Lotsa fun drilling offshore in the '70's.


----------



## Oz.

Punter are you aware of any photo's of Smit Lloyd 34 and the other similar vessels? I was on SL34 for a short while before moving down to Bass Strait. I enjoyed my time on Rig Tenders but should have gone to the P&O Company when I had the chance. Have never been able to find photo's of the Smit Lloyds that were here. I was also on Sedco 135G for a while, didnt enjoy it one bit! That was my last job at sea.


----------



## g1noR890025

Oz. said:


> Punter are you aware of any photo's of Smit Lloyd 34 and the other similar vessels? I was on SL34 for a short while before moving down to Bass Strait. I enjoyed my time on Rig Tenders but should have gone to the P&O Company when I had the chance. Have never been able to find photo's of the Smit Lloyds that were here. I was also on Sedco 135G for a while, didnt enjoy it one bit! That was my last job at sea.

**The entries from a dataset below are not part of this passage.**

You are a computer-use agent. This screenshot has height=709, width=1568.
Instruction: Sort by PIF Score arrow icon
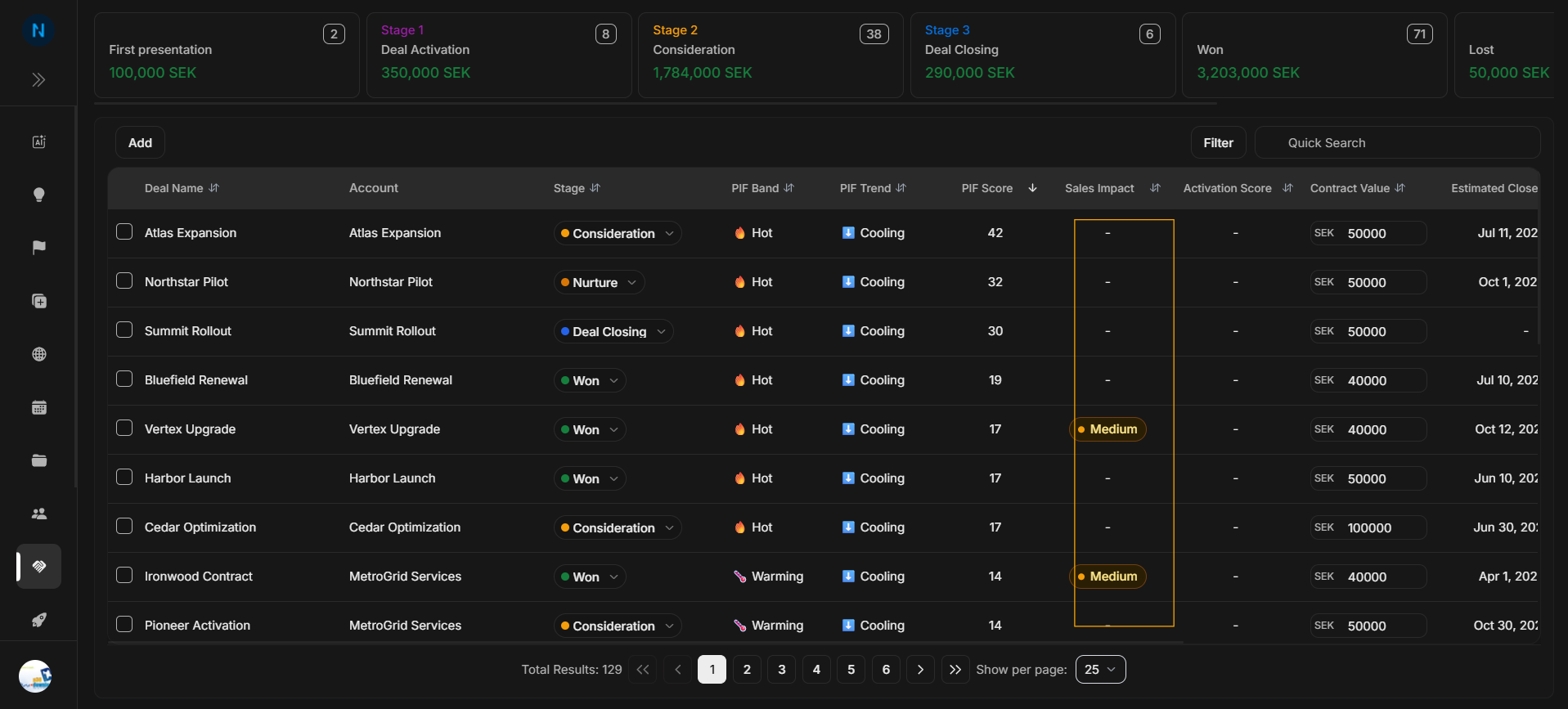click(x=1032, y=188)
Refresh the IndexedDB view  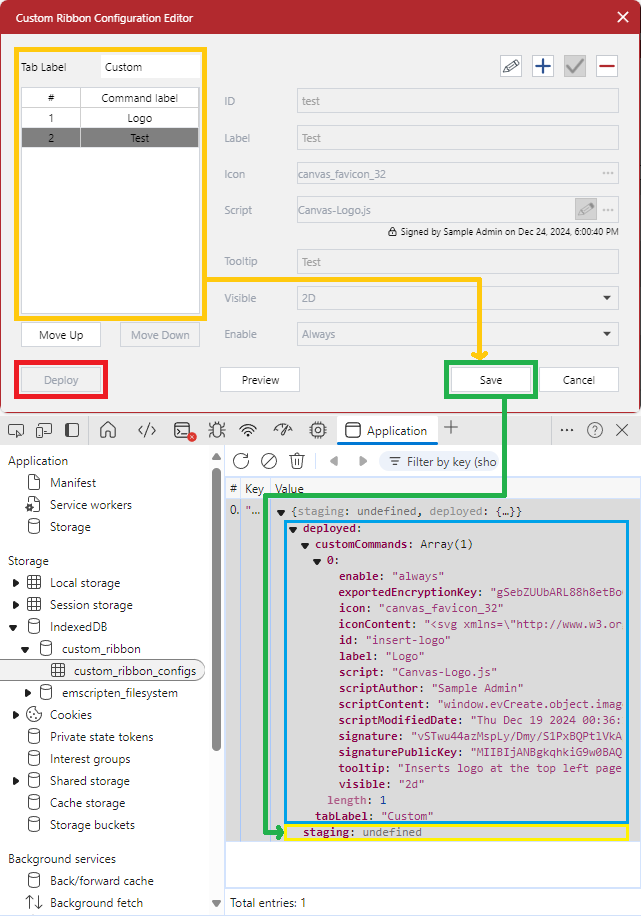click(x=241, y=461)
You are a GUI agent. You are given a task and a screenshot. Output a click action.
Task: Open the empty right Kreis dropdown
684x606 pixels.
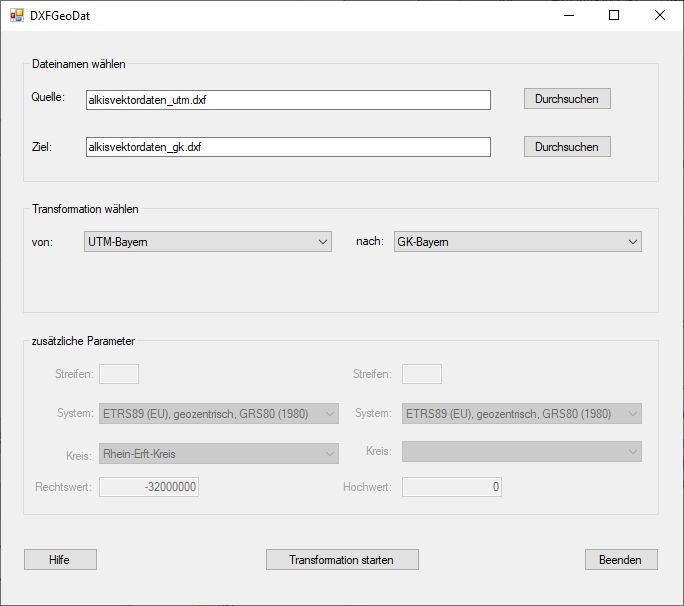521,453
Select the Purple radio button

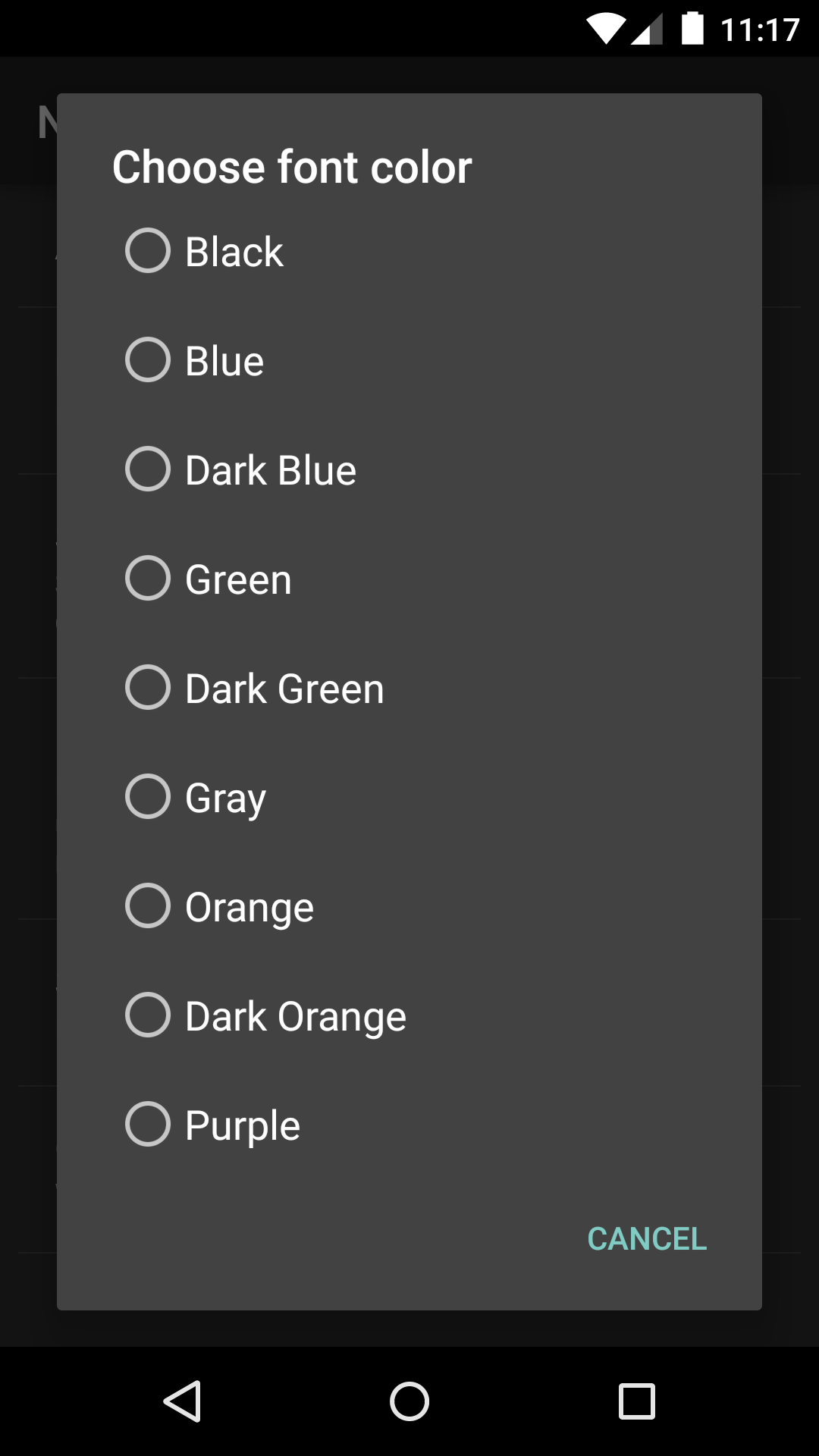tap(148, 1125)
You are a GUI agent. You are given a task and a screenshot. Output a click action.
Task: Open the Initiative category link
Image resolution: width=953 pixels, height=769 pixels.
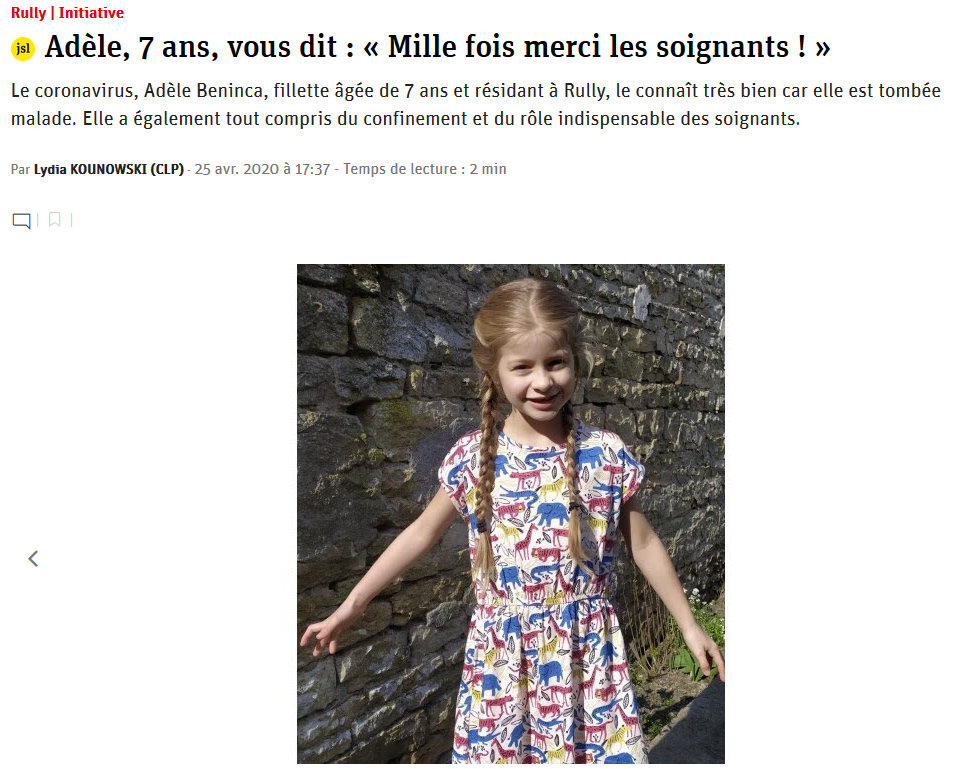91,13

Oz, if you go here you may find all that you need :-

www.images of ships.co.uk(Thumb)


----------



## g1noR890025

(Thumb)


NZ JollyJack said:


> Hi Guys,
> 
> I was on the "Striat Shore" in Port Gentil for two trips in"79 then on the "Pacific Shore" and "Viking Shore" '80 then back to the "Pacific Shore/Service" as it was Zapped. I was 3rd Engieer. I still Remember the beer "REGAB" I think Hell it was awful.
> 
> Cheers, from JollyJack
> 
> Aka. Kiwi also Geoff Chowles(Jester)


Hello Kiwi, I well remember your name but for the life of me just can't put a face to it !
I was cook on the Pacific and we took her from Gt.Yarmouth to Gabon and I can't remember when that was either . My discharge book is buried under mountains of new kitchen units that we are storing for our son. Anyway, Lennie Gillings was skipper and Dave Thomas was chief engineer, Henry Dalton was 2nd Eng I think. I remember taking stores for 3 other ships and feel pretty sure the Strait was 1 of them. Had a big BBQ the night we arrived ,on board one of the OSA boats down there. My mate was bosun on her at the time and the whole ship was invited to the the party. Didn't remember much about it at all but my mate said I had a good time and my head was able to confirm that. We would be at sea for a week and in port for a week. Never went ashore except to buy fishing hooks and that was only once.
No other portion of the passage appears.